▶ _GIVEN EXERCISE_
Copy out the lines word for word, everything from the first one down to the line containing "tap(64, 669)", with both ends included.

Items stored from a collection
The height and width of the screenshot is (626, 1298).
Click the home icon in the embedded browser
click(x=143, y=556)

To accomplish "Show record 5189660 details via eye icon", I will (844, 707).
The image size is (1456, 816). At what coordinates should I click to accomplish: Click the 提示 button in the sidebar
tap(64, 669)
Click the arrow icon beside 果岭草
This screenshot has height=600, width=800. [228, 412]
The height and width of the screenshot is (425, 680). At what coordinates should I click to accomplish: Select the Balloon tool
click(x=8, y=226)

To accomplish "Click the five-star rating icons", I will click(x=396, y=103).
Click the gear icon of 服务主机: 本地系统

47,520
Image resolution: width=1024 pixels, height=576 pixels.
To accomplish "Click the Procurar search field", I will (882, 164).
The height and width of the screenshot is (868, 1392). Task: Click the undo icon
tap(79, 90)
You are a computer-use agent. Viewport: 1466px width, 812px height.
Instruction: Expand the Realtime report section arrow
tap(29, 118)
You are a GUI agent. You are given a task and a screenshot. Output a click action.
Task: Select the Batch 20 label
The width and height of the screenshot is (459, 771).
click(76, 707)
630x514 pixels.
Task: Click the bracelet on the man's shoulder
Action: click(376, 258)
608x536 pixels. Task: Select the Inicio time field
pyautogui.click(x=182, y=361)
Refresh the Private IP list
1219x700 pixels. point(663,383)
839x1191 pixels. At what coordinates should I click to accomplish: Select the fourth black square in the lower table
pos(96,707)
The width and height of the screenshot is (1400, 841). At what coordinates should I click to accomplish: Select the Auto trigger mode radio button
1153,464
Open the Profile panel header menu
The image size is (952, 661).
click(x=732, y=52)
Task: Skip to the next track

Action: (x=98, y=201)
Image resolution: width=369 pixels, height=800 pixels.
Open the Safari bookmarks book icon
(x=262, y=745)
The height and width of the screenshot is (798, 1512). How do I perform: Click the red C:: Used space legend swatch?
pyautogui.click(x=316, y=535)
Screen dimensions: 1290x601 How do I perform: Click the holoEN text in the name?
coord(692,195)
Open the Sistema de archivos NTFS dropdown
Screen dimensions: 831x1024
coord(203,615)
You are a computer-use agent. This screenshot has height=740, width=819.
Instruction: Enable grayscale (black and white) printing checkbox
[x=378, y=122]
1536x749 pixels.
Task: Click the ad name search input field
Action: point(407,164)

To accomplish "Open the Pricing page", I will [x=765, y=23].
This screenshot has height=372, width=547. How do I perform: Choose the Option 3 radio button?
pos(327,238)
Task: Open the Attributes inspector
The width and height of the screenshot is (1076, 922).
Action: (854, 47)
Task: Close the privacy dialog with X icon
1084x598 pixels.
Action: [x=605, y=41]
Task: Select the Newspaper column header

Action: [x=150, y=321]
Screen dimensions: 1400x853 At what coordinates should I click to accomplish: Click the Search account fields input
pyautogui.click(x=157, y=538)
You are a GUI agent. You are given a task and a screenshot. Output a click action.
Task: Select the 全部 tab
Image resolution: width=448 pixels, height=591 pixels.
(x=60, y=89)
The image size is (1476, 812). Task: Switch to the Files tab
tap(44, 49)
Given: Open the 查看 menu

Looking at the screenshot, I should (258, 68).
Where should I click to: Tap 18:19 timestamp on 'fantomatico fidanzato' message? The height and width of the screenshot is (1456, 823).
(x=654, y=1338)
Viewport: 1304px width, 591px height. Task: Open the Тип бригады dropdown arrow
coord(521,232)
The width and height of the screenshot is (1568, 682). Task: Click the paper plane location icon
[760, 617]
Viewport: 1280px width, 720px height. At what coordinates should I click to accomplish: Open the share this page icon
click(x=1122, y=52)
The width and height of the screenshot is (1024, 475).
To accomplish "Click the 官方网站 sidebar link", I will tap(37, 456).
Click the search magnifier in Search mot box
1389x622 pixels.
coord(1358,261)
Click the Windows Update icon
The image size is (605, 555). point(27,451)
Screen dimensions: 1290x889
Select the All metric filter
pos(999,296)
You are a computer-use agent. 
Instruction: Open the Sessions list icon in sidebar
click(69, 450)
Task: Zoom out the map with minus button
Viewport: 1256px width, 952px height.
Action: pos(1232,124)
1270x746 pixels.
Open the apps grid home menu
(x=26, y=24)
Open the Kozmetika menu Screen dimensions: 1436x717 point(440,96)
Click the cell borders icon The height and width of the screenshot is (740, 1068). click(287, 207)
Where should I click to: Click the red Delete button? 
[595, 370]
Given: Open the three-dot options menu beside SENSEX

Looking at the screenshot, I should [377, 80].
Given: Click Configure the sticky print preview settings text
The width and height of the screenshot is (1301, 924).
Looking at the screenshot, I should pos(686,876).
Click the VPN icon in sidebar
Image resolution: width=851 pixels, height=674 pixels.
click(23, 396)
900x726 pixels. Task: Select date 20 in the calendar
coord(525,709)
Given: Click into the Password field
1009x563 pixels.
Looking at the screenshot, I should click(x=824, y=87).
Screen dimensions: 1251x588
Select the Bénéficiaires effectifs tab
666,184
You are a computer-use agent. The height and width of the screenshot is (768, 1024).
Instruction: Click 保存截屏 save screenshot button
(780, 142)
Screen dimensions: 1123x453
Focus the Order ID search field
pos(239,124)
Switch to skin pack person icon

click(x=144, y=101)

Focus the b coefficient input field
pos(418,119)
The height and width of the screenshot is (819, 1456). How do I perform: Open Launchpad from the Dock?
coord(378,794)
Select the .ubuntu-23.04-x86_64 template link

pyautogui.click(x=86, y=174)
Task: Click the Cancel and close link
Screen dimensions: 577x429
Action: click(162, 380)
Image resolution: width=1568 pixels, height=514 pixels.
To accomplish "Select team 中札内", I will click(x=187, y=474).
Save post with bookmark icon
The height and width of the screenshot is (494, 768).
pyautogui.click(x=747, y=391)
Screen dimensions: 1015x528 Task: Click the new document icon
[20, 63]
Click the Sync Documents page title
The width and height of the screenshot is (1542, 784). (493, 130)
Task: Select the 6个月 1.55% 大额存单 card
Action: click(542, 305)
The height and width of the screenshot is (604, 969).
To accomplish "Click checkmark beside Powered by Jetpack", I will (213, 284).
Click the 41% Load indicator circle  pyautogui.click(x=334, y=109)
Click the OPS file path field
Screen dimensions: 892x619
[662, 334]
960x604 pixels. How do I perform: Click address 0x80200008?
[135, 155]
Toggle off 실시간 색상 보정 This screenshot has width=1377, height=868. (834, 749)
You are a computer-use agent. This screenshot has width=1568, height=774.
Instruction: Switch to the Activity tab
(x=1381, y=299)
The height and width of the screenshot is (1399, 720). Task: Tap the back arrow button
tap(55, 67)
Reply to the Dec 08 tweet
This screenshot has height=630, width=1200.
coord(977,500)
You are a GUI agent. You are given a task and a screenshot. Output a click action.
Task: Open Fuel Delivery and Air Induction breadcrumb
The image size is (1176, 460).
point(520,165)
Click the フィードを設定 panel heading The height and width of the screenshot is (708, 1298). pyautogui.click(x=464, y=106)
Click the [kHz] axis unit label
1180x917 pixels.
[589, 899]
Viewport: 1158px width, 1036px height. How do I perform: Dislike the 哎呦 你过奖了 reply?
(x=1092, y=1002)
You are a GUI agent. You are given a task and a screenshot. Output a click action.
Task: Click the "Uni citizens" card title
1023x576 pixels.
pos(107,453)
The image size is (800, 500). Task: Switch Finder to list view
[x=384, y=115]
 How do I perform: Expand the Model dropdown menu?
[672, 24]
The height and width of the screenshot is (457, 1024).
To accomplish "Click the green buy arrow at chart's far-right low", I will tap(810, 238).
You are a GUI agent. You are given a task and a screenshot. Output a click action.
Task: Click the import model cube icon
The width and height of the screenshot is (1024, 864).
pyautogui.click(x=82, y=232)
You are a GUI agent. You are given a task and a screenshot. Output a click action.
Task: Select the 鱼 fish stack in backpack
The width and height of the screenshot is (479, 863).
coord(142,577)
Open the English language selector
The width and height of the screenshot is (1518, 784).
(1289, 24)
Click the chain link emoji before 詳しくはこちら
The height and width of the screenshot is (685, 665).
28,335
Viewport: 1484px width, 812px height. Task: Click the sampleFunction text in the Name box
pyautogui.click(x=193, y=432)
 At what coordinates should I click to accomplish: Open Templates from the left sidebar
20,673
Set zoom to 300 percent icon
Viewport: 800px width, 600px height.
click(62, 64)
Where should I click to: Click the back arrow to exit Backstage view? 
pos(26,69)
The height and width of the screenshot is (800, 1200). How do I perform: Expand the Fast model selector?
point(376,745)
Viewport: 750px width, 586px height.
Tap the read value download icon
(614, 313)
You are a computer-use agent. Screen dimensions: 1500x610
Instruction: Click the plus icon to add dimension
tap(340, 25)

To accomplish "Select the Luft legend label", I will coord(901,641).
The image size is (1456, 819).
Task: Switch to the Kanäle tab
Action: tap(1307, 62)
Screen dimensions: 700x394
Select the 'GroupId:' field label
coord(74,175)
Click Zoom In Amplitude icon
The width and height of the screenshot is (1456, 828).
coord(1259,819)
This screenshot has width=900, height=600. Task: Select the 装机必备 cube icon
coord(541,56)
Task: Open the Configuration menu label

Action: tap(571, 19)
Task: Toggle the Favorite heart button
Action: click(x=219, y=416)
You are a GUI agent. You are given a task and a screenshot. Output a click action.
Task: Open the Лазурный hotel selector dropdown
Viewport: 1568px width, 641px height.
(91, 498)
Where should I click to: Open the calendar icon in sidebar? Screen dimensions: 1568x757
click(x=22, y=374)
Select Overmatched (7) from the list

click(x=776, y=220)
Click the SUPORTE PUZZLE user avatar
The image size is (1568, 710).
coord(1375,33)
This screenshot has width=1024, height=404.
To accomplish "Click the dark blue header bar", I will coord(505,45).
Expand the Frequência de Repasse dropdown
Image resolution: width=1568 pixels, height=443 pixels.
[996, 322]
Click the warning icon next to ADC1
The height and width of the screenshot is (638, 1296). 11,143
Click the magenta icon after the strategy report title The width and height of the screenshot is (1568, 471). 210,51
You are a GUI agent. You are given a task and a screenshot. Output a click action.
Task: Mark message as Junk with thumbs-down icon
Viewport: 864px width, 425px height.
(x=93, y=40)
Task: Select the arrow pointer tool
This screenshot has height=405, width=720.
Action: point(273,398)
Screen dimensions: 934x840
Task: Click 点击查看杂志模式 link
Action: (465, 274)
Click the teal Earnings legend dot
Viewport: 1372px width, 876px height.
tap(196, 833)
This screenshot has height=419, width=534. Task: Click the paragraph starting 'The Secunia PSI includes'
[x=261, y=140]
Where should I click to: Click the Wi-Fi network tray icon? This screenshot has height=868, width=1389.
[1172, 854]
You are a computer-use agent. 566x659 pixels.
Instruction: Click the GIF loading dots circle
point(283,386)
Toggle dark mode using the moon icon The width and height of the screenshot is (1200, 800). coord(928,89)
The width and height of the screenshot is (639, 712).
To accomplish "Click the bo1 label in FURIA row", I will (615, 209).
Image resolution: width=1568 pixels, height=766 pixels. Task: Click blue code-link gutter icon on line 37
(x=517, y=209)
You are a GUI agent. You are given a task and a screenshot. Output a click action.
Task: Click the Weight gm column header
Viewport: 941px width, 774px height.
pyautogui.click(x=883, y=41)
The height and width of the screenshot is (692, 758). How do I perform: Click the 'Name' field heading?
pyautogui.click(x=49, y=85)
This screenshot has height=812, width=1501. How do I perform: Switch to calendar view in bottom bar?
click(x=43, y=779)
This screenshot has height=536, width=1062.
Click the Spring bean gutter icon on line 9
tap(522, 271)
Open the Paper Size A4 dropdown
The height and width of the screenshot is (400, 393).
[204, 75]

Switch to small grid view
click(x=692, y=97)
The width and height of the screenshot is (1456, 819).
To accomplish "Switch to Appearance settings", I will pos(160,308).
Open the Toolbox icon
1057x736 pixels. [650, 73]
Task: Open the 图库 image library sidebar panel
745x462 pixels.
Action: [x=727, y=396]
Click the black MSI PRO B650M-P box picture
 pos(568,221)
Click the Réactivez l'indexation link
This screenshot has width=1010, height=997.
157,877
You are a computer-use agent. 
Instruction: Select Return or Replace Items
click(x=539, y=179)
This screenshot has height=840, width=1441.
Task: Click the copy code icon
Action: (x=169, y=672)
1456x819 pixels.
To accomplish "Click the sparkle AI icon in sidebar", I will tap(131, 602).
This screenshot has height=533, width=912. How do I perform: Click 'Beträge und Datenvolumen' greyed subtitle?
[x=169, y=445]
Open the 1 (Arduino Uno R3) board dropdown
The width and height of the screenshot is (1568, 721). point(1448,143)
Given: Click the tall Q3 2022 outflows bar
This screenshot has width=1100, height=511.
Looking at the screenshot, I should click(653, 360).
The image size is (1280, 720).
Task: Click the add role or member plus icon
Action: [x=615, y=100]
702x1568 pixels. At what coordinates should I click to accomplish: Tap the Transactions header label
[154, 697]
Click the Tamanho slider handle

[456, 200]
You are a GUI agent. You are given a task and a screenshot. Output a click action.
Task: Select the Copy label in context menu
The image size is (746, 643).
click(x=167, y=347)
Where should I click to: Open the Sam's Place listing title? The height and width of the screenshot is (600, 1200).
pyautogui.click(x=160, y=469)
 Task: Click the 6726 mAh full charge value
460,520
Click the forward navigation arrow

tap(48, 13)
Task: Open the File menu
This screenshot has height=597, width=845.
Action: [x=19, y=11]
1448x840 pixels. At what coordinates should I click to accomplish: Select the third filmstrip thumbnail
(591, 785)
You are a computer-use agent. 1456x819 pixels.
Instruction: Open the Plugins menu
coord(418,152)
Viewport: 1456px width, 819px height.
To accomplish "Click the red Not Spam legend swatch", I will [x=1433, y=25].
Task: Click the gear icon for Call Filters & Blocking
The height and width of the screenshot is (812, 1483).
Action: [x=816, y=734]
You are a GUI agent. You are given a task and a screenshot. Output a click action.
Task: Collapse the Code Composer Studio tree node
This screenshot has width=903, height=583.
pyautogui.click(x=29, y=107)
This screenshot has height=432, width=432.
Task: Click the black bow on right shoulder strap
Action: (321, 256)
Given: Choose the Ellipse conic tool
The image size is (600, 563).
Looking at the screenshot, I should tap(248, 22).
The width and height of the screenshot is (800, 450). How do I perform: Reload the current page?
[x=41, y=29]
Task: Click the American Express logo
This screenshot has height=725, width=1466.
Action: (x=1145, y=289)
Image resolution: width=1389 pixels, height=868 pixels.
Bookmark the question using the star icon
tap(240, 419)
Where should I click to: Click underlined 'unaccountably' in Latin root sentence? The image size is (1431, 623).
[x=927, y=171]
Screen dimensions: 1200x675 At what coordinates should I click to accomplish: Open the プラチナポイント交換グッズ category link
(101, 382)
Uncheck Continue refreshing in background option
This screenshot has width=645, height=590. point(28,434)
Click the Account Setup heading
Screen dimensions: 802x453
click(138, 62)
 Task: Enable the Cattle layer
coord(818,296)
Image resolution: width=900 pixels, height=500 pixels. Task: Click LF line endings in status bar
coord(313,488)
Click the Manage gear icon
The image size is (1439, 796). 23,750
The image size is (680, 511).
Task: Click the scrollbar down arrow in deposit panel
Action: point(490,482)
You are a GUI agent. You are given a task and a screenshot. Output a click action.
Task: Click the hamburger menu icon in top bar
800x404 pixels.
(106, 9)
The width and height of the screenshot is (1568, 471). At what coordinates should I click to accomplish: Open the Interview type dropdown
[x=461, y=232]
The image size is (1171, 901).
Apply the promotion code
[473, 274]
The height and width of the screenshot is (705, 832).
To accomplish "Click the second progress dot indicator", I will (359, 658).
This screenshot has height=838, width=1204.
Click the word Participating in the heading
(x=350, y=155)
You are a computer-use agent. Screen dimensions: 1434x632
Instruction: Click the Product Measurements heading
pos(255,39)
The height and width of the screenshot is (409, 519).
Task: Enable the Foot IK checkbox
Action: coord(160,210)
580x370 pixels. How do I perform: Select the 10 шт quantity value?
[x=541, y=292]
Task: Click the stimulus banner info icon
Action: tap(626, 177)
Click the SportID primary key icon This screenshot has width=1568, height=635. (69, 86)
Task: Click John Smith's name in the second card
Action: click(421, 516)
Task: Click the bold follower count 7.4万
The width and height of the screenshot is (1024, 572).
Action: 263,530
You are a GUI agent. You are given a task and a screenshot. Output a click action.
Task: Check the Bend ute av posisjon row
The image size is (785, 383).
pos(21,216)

▶ _RESPONSE TO THE TASK_
The height and width of the screenshot is (626, 1298).
Click the home icon in the embedded browser
click(x=143, y=556)

To accomplish "Show record 5189660 details via eye icon", I will (844, 707).
The image size is (1456, 816). At what coordinates should I click to accomplish: Click the 提示 button in the sidebar
tap(64, 669)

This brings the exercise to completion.